The Glennie School has erected a memorial honouring the lifesaving efforts of servicemen and women of the 117th Australian General Hospital and No. 1 Australian Orthopedic Hospital during World War II. During the war, the Australian Army requisitioned the school in Toowoomba and established the Surgical Division for its 117th Australian General Hospital in January 1942. The hospital was opened originally with two Officers, 78 personnel and ten sisters.

This forced the movement of the Glennie Preparatory School and the boarders to Smithfield, an 80-acre property on the corner of Drayton Road and Alderly Street in Toowoomba. A mess was opened and the sisters and Voluntary Aid Detachments moved into Glennie. Hospital wards were built on the eastern end of the original Glennie Prepartory School grounds with other original buildings used as the hospital theatre, intensive care, x-ray and physio huts. The first operation took place on 10 April 1942. From From May to July 1942, a total of 554 operations were performed, 55 of which
were major.

Glennie Old Girls served with distinction on the staff of the hospital. When World War II ended in 1945, a two day holiday was granted to all at the School. The girls visited the hospital, walking from ward to ward, singing and talking to those patients who were not able to get up and join in the celebrations. In May 1946, Glennie regained possession of the former Preparatory School and thje hospital wards were purchased by the school the next year, to be re-purposed as a gymnasium and classrooms.

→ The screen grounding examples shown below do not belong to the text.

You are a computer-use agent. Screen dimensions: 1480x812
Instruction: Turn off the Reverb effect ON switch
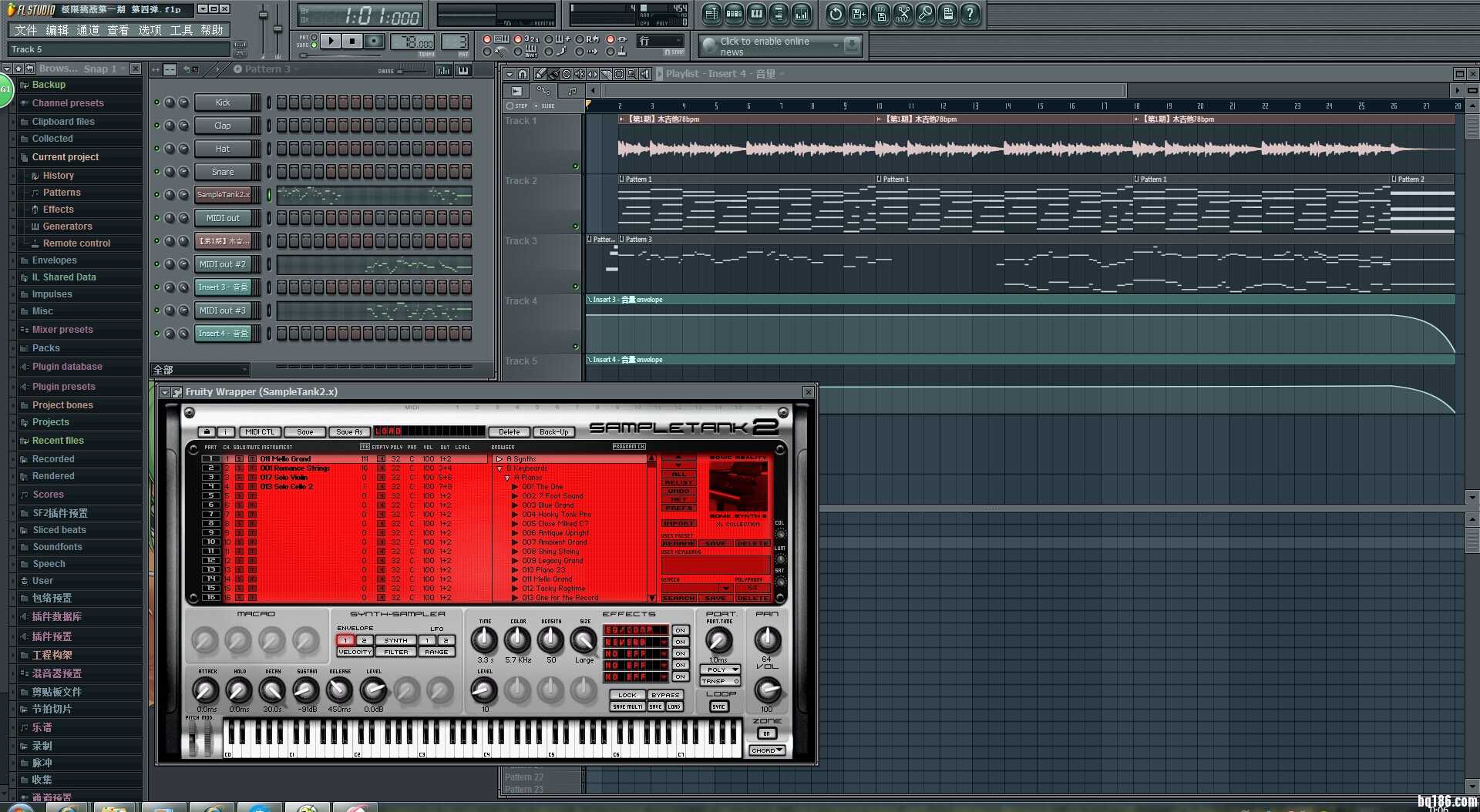click(679, 642)
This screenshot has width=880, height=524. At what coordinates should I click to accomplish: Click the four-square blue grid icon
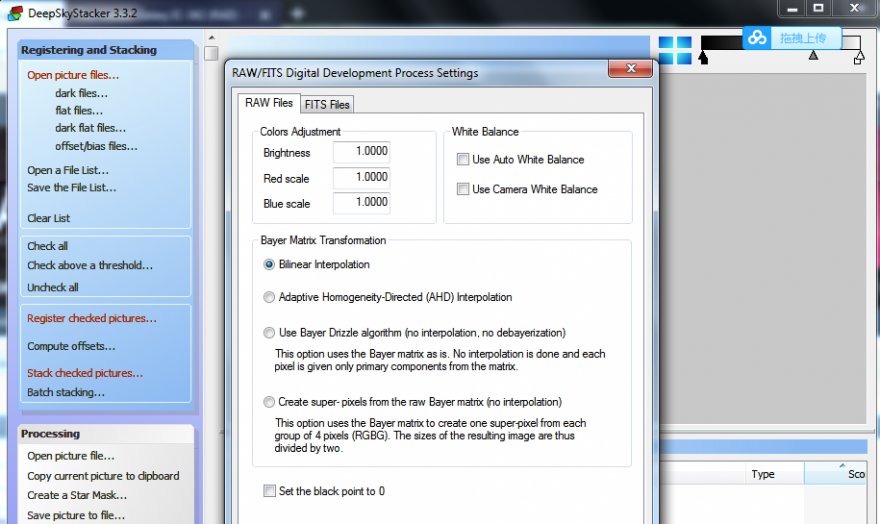(x=675, y=51)
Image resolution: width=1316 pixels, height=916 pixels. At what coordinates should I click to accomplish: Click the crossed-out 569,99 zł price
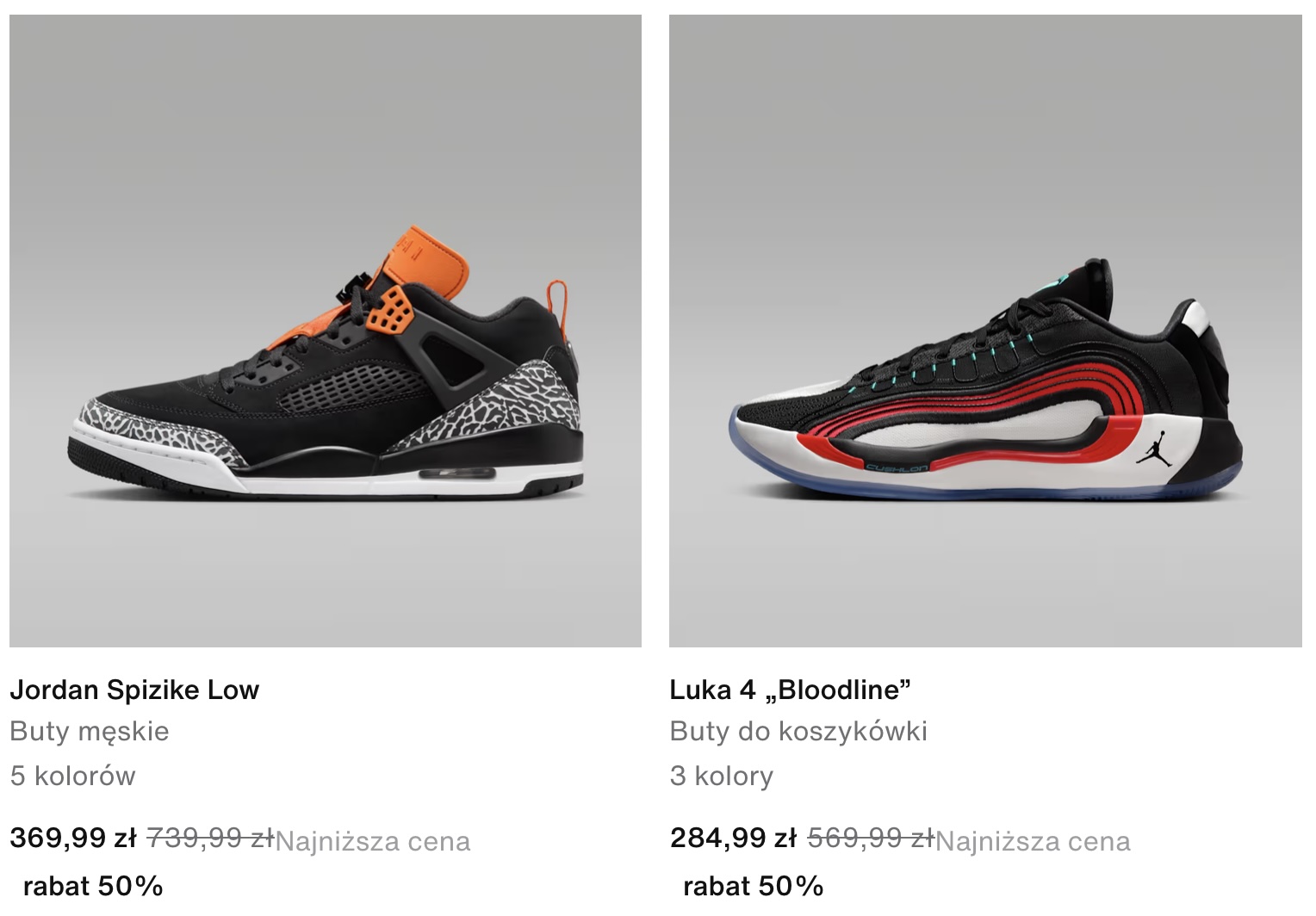pyautogui.click(x=871, y=837)
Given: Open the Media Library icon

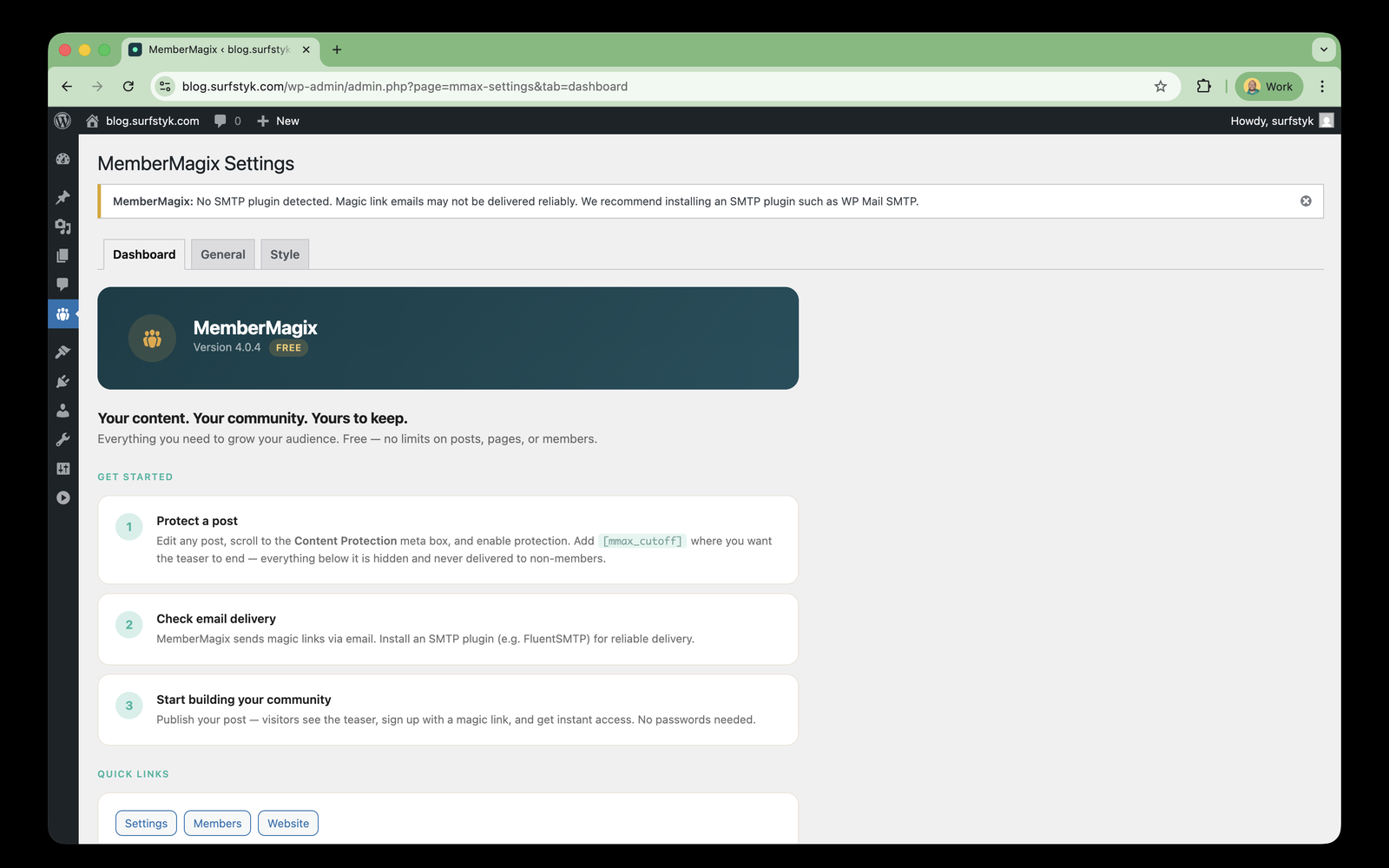Looking at the screenshot, I should [x=63, y=227].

Former Head of Junior Years,  Steve Warren, has long advocated for the memorial. After discussions with ex-soldier and Glennie parent, Luke Myer, Mr Warren successfully secured a grant through the Department of Veterans Affairs. All products used to construct the memorial were sourced locally including Helidon sandstone and Toowoomba Bluestone. The plants include Gallipoli roses, Gallipoli rosemary and Toowoomba violets; each have significance to the wars. Steve Warren, the Ryan family, John Leis and Luke Myers volunteered their time to construct this memorial.